Breastfeeding senator breaks taboo, makes history in Aussie parliament
Instead of breastfeeding on the job, maybe she could've stayed home with her infant child like a decent mother.— Kitten Nationalist (@cationalism) May 10, 2017
@cnni Kudos! Here's to many women reforming the world and making it a better place.— Aisha G (@DistinguishedAG) May 10, 2017
@ndtv It is be done in private room not in the senate. One has appreciate for her care to her baby.— Adv.P.Sathya Prakash (@sathya_adv) May 10, 2017
@larissawaters "A woman feeds her baby." Shouldn't even be news today. 😊— James (@prah001) May 10, 2017
Greens Senator Larissa Waters nursed her two-month-old baby in parliament during a vote on Tuesday.
Waters, co-deputy leader of the Greens, introduced changes to the Senate last year to allow female lawmakers to briefly care for infants on the parliament floor. The House of Representatives followed suit.

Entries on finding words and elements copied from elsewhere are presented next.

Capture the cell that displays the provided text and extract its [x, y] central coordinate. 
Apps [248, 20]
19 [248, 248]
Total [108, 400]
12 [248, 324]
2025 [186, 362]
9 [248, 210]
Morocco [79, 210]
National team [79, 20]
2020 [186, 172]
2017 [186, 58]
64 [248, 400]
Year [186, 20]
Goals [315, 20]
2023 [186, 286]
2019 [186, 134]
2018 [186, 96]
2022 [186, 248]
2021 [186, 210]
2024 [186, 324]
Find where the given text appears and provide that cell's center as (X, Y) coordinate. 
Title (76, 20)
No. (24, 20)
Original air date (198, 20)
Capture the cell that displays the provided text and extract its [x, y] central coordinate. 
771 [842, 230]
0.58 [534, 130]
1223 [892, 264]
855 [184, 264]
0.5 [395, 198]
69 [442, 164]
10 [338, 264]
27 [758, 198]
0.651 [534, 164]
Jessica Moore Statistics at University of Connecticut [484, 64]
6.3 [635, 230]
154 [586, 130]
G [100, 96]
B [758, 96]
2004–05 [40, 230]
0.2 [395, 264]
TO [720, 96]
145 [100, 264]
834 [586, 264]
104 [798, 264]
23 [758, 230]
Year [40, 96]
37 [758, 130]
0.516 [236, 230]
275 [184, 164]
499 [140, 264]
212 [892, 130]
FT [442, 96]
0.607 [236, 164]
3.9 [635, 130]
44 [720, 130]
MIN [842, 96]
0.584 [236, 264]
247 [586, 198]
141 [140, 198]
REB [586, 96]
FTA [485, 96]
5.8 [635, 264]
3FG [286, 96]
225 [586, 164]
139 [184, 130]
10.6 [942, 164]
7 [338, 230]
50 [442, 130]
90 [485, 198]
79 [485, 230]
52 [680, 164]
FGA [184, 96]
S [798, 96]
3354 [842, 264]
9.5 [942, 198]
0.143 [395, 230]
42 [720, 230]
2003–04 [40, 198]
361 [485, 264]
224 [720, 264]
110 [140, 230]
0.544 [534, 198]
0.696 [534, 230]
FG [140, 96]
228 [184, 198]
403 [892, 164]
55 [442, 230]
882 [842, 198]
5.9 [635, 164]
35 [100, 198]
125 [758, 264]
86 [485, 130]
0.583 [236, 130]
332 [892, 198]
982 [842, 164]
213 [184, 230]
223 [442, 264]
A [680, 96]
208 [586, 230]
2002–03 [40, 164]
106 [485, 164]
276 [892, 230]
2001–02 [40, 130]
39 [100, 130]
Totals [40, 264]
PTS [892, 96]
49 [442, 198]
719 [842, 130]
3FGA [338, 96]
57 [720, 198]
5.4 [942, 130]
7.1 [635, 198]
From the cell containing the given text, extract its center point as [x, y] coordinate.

Waters shared a photograph of Victorian MP Kirstie Marshall on her Facebook page. In 2003, Marshall was removed from Victoria’s parliament for breastfeeding her baby.
“In 2003 Kirstie Marshall a Victorian MP was ejected from State Parliament for breastfeeding her 11-day old baby girl,” Waters said.
“Sometimes it’s difficult not to get disheartened by the sexism women still face in the workplace. But sometimes it pays to look back and see how far we have come,” she added.
Parliament rules were amended later that year to allow breastfeeding, but Waters is the first to take advantage.
While Waters made history in Australia, some European parliaments have already seen women breastfeeding their children.
Last October, Icelandic MP Unnur Brá Konráðsdóttir nursed her child while addressing parliament during a debate.